J ushered in bike season a few weeks ago by having his first wreck of the season. - he took a turn on a black paved path covered with black pebbles of concrete around the river belt. ugh. I hate road burn on my kid. I hate when any kid has a wound but when your kid gets one....
He walked in from the ride very much holding back the emotions of sliding across the pavement with just your skin for protection. He went straight to the bathroom, cleaned out the wound and appeared some time later.
It's hard to see your kids come upona and face the pain you know they have to face. I guess I am uber sensitive to it because I have felt it and feel it.
I am grateful that I can clean up his wounds with hydrogen peroxide against his will, apply Neosporin (or its generic brand) and put on the best band aids (Curad).
Yes, we have had to try all of them due to my thin skin and I raise my hand to vote for Curad. Sticks the best on a wound and peels off the best when you change out a dressing. And get this, Reader,
they have new ones that are long in length and perfect to wrap around those blimey cracks in your cuticles.

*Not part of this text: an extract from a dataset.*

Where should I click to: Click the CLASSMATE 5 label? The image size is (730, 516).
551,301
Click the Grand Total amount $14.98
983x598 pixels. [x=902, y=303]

Don't get those? They are part of Cushings, immuno-suppression territory. I am so grateful to a friend who gave me a tub of surgeon's skin for those cracks too.
Back to J.
This is his month! The month he was born!

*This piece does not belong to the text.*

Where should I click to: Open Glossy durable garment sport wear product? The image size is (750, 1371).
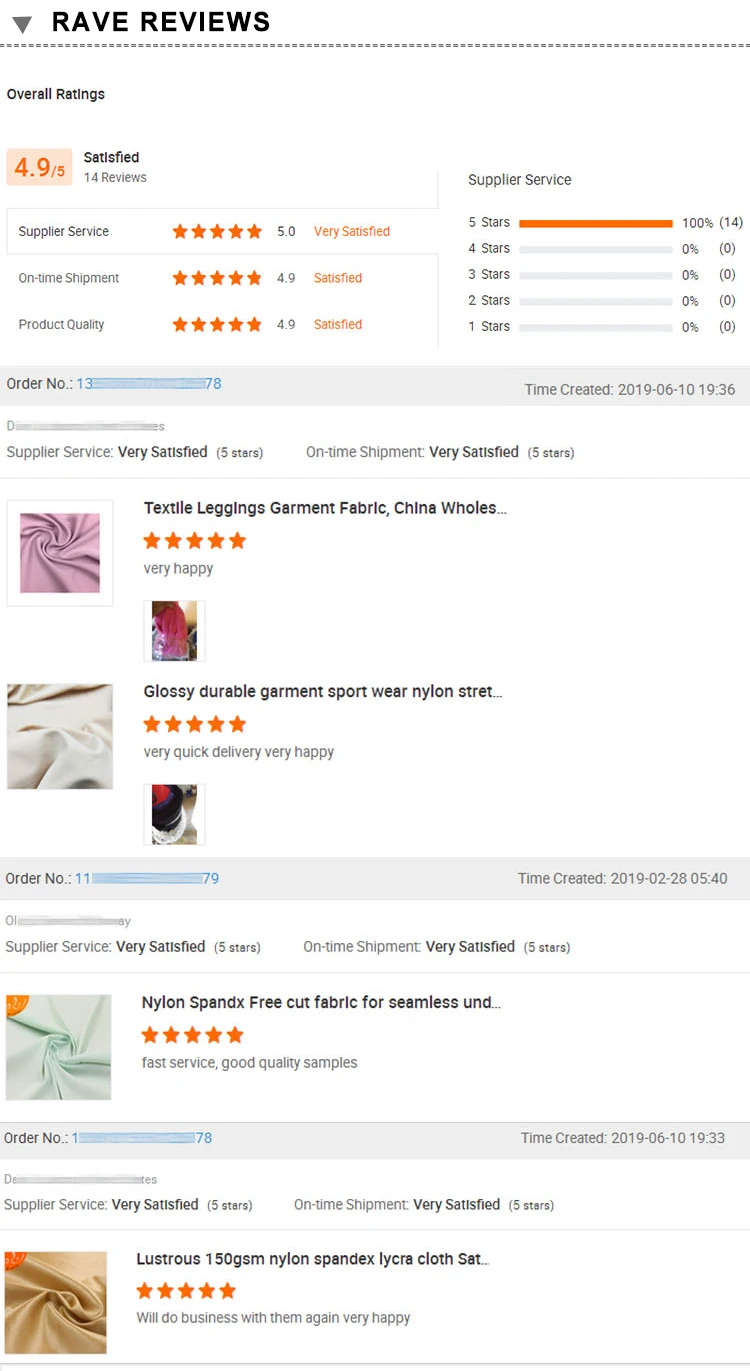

It has gone so fast with appts., homework, practices, that I hadn't even had time to turn a couple calendars. Okay, just one. However, I have not even written on his day; "J's Bday!" How is that for being an excellant mom!?

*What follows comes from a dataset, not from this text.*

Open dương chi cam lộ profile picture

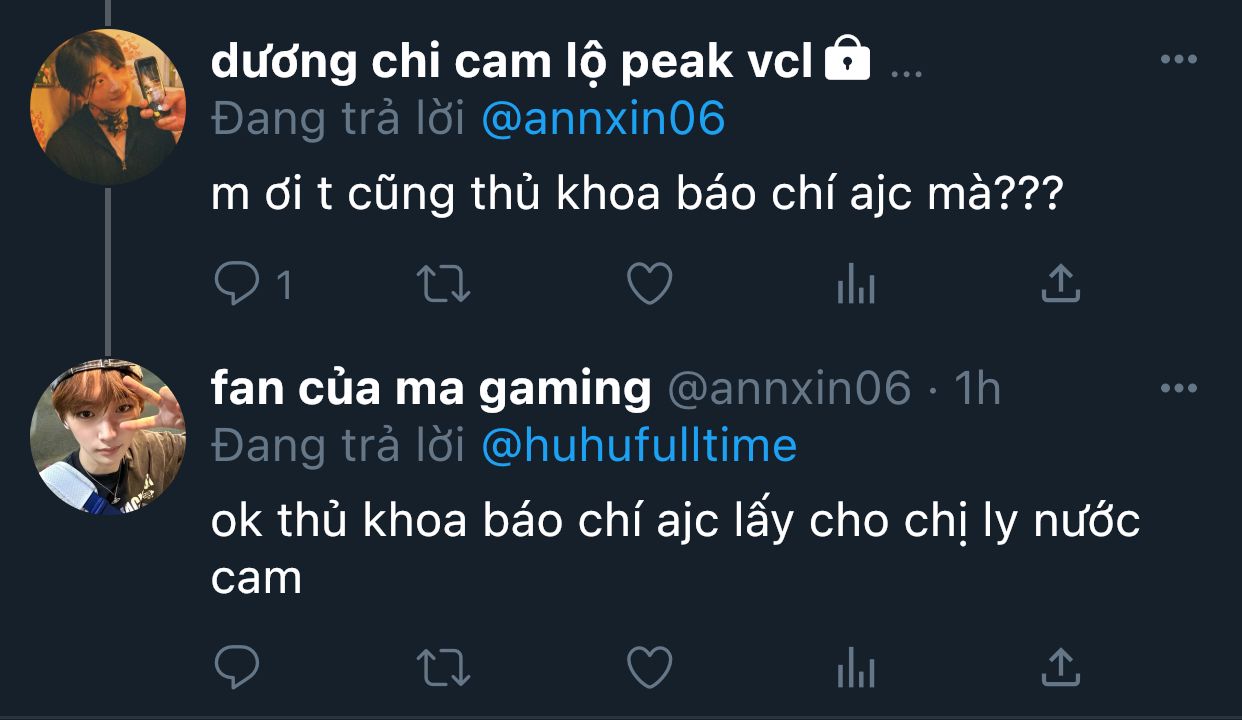click(108, 106)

Actually, I feel like I have done quite well with keeping his wound clean and tonight I had to sing some of the songs I sang to him when he was younger just for old times sake.
My voice is different now! Thanks prednisone! So it was crackly as I sang: "How Great Thou Art" but he said it was fine. Which made me feel like a million bucks. He has a way of convincing me that I am alright just as I am.
(he isn't a full fledged tween yet so I have that going for me at least another year.)
I have been remembering this month and the circumstances of his birth and, Readers, it's pretty much a miracle.
The more time I have to be around him, and get to know the guy, the more I love him. And the more I understand what it is to be able to put someone before myself. I"m glad for the hard times which usually are the ones we recall and can laugh about later. Or at least thank heaven for being to make it through!
,
It was many moons ago when I came home from an appt. with a picture of him in my hand. I immediately put the black and white ultra sound picture into a frame and when I took my nap I would open my tired eyes, look at the eye lashes that were evident in the picture, then I'd close my own again.
I was so smitten with him!
I never would have guessed that we'd go through this life and experience what we have together. Unbelievable. He has taught me so much as I have gone about trying to teach him all I could, to be there to help him through life's rough patches.
And then there are the times when I have had to let him go it alone. That is hard.